Hannah Abdulla | 17 June 2014
The UK government has announced a new set of rules restricting schools from serving more than two portions of fried food a week.
The new rules, which kick in from January, will see schools in England be made to include at least one portion of veg each day and limit fruit juice servings to 150ml. They will also have to provide a choice of fruit and vegetables and encourage higher water intake.
The move comes as the Government looks to promote healthier eating and cut rising obesity levels among the UK population.
According to the National Child Measurement Programme's latest figures for 2012/13, a third of 10- to 11-year-olds were measured overweight or obese and over a fifth of four -to five-year-olds were classed obese or overweight. The move supports the view taken by a group of experts at February's Westminster Food and Nutrition Forum who argued current obesity levels across the UK could only be tackled by changing consumption habits from a childhood age.
But truth be told the new rules are a bit "patchy". Firstly, they exclude schools that became academies between 2010 and 2014, who are able to choose whether or not to implement the new menus. This begs the question of whether or not the rules are really going to be effective, especially when - in the main - children are only consuming one meal a day during school hours. There was already a nutritional programme in place since 2007 that the Department of Education says has "done much to improve school food" but admitted was "complicated and expensive to enforce".

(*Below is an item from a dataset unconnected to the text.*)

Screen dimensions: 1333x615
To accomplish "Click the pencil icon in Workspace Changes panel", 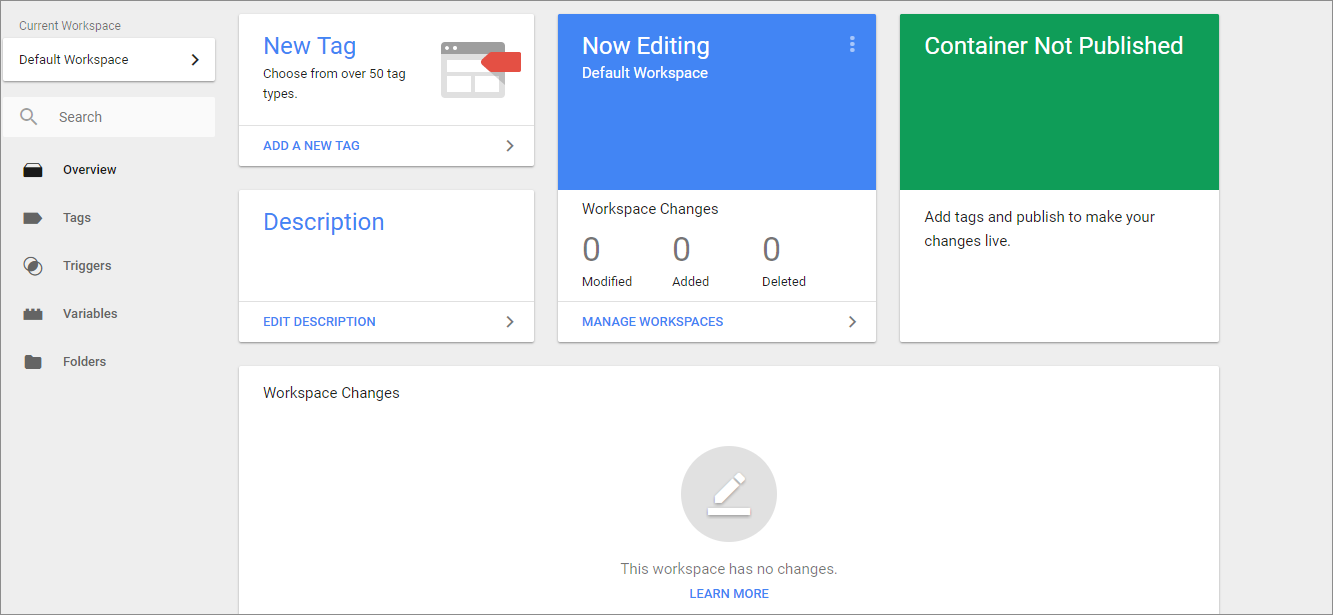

The hope is that, with this new set of rules, schools find it easier to encourage healthier eating but another area overlooked has been the diet of children bringing in a packed lunch. Dietician Ursula Philpot told the BBC was around 57% of pupils ate a packed lunch, adding more needed to be done to encourage kids to opt for the now healthier school dinners.
But is it really the kids that need encouraging or is it the parents that need educating on what is healthy? Particularly since they are the ones responsible for their children's snack and meal options outside of the seven hours a day their children are in school.
Credit where credit is due - the Government's move to revamping school menus to include more nutritional options is a start. But the complexities of the obesity battle go far beyond school dinners, and include issues such as deprivation. Five-a-day is all well and good in theory, but what if you can't afford it?
However, it will be interesting to weigh up how much of an impact, if any, the new school menu truly has on current obesity levels.